RTry it: Persist counter with super-assign
# Try it: make a persistent counter count <- 0 ex_counter <- function() { # your code here, update count in the enclosing env } ex_counter(); ex_counter(); ex_counter() #> Expected: 1, 2, 3 count #> Expected: 3

  
Click to reveal solution
RPersistent counter solution
count <- 0 ex_counter <- function() { count <<- count + 1 count } ex_counter() #> [1] 1 ex_counter() #> [1] 2 ex_counter() #> [1] 3 count #> [1] 3

  

Explanation: <<- tells R to walk up the scope chain and assign to the first count it finds, here, the global one. Regular <- would create a new local count and lose it on return.

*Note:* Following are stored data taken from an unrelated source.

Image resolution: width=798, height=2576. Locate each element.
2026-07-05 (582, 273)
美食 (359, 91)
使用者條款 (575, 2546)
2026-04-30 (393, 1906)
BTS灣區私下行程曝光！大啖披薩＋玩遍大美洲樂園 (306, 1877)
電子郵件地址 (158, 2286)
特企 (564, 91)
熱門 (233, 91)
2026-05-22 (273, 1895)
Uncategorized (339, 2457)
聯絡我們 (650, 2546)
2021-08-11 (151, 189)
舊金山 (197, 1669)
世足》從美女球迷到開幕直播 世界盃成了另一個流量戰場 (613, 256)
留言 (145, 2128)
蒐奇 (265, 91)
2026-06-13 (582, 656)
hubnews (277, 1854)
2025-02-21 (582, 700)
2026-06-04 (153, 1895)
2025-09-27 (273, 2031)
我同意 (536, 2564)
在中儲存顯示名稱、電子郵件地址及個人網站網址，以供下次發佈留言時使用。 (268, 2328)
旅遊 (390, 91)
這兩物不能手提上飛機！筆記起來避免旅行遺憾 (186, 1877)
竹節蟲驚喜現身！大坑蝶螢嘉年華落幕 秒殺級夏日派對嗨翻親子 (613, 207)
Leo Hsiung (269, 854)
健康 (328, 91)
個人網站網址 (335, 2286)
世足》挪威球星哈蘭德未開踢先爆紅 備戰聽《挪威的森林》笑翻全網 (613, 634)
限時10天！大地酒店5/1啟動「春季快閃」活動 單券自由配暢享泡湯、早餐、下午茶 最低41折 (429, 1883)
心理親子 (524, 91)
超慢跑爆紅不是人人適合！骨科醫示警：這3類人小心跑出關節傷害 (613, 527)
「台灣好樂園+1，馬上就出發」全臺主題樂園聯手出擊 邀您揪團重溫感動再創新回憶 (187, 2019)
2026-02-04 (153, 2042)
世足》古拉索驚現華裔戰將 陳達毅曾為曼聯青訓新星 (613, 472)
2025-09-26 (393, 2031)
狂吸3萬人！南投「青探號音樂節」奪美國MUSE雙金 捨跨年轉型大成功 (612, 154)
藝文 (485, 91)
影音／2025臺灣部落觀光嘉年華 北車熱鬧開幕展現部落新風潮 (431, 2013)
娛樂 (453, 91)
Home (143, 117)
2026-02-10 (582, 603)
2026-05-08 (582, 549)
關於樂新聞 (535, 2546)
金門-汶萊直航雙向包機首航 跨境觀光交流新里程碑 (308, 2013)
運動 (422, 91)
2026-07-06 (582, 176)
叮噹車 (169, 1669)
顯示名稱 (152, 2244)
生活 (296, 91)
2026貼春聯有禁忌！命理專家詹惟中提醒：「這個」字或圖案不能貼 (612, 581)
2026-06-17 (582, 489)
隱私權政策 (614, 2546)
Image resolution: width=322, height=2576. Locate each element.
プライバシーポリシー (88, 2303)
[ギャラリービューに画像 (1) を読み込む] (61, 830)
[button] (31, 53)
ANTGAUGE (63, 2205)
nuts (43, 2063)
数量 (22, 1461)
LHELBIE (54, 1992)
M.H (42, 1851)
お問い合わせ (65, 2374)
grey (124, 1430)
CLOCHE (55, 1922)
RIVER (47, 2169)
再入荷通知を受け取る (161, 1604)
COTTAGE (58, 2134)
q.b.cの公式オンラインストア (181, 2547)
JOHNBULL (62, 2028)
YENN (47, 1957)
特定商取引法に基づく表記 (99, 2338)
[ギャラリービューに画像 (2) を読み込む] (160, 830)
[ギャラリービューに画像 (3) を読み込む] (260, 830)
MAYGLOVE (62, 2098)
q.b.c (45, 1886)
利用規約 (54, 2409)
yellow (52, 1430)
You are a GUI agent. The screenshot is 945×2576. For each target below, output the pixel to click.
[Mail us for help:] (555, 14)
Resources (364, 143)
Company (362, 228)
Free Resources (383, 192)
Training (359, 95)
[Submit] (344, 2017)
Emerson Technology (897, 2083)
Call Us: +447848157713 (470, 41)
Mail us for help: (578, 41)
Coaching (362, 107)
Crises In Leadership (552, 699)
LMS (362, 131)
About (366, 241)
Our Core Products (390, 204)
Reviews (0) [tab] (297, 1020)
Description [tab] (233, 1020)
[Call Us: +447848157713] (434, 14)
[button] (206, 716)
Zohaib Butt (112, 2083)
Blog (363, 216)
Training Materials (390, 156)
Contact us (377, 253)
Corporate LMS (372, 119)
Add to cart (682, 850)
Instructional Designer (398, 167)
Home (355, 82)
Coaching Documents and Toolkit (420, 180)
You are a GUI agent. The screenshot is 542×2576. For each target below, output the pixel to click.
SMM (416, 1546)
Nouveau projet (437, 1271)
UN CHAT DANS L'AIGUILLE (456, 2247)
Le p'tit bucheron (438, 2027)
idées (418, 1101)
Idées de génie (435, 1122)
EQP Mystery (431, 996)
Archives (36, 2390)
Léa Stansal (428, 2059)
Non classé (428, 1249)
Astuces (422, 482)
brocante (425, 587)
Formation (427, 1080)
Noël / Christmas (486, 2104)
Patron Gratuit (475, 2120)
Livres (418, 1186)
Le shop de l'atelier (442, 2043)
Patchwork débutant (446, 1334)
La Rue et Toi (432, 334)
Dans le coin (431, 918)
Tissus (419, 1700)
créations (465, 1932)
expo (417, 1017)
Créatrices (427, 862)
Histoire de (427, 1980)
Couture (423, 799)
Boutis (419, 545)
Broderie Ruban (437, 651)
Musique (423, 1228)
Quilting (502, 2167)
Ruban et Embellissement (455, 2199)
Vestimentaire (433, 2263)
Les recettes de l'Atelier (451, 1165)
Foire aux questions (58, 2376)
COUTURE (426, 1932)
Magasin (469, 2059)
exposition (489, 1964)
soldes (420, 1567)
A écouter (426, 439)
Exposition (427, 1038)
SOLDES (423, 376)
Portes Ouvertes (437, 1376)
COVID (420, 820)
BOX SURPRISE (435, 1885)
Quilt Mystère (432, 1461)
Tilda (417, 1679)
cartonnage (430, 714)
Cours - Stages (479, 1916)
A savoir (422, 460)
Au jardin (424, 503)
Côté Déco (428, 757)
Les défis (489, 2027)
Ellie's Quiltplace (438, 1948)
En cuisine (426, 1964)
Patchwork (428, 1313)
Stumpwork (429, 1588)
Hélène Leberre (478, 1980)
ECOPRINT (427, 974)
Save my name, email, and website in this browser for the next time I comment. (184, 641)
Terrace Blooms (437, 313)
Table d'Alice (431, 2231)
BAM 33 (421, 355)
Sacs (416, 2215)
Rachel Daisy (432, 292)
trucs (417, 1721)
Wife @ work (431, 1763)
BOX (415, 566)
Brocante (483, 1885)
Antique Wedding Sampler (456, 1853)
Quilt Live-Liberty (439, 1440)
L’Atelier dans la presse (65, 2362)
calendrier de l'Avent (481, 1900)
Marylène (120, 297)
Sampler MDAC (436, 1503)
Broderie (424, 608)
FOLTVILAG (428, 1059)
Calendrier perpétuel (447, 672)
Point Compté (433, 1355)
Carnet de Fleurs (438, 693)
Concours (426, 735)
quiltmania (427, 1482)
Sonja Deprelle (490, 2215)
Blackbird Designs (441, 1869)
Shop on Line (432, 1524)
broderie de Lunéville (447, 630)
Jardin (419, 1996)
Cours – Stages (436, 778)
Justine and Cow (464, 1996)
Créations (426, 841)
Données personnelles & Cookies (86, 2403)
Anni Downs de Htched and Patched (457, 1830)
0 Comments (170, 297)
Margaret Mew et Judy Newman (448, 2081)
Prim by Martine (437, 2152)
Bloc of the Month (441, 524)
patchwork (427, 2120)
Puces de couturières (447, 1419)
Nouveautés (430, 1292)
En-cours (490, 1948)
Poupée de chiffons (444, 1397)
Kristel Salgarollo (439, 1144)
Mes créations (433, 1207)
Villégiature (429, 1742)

How do you handle name masking safely in R?

Masking becomes a real problem when a package overrides a name you were already using. The classic example: loading dplyr attaches filter(), which shadows stats::filter(), a base R function for linear filtering of time series. The name is identical, the behavior is wildly different.

Rdplyr::filter masks stats::filter
library(dplyr) # The attach prints something like: # The following objects are masked from 'package:stats': # filter, lag # Now `filter` means dplyr::filter mtcars |> filter(mpg > 25) |> nrow() #> [1] 6 # To reach base/stats filter, address it explicitly stats::filter(c(1, 2, 3, 4, 5), filter = rep(1, 2), sides = 1) #> Time Series: #> Start = 1 #> End = 5 #> Frequency = 1 #> [1] NA 3 5 7 9

  

The :: operator tells R: "don't search. Use the function from this namespace, period." It bypasses the search path entirely and pulls the function directly from the package's namespace.

How R resolves a name that exists in multiple environments.

Figure 3: How R resolves a name that exists in multiple environments.

Key Insight
pkg::func() is the only lookup that can never be masked. Use it in package code, production scripts, and anywhere a reader can't instantly tell which packages are loaded. It costs two characters and saves you from an entire category of silent bugs.

Try it: A script broke after a colleague added library(stats) above it. The original call was filter(mtcars, mpg > 25). Fix it so the call always resolves to the dplyr version.

RTry it: Qualify filter with namespace
# Try it: make the call masking-proof ex_res <- filter(mtcars, mpg > 25) #> Expected: a 6-row tibble

  
Click to reveal solution
RNamespace-qualified filter solution
ex_res <- dplyr::filter(mtcars, mpg > 25) nrow(ex_res) #> [1] 6

  

Explanation: dplyr::filter pins the lookup to dplyr's namespace. Whatever else is on the search path, stats::filter, a user-defined filter, a rogue package, can't interfere.

How does lexical scoping enable closures in R?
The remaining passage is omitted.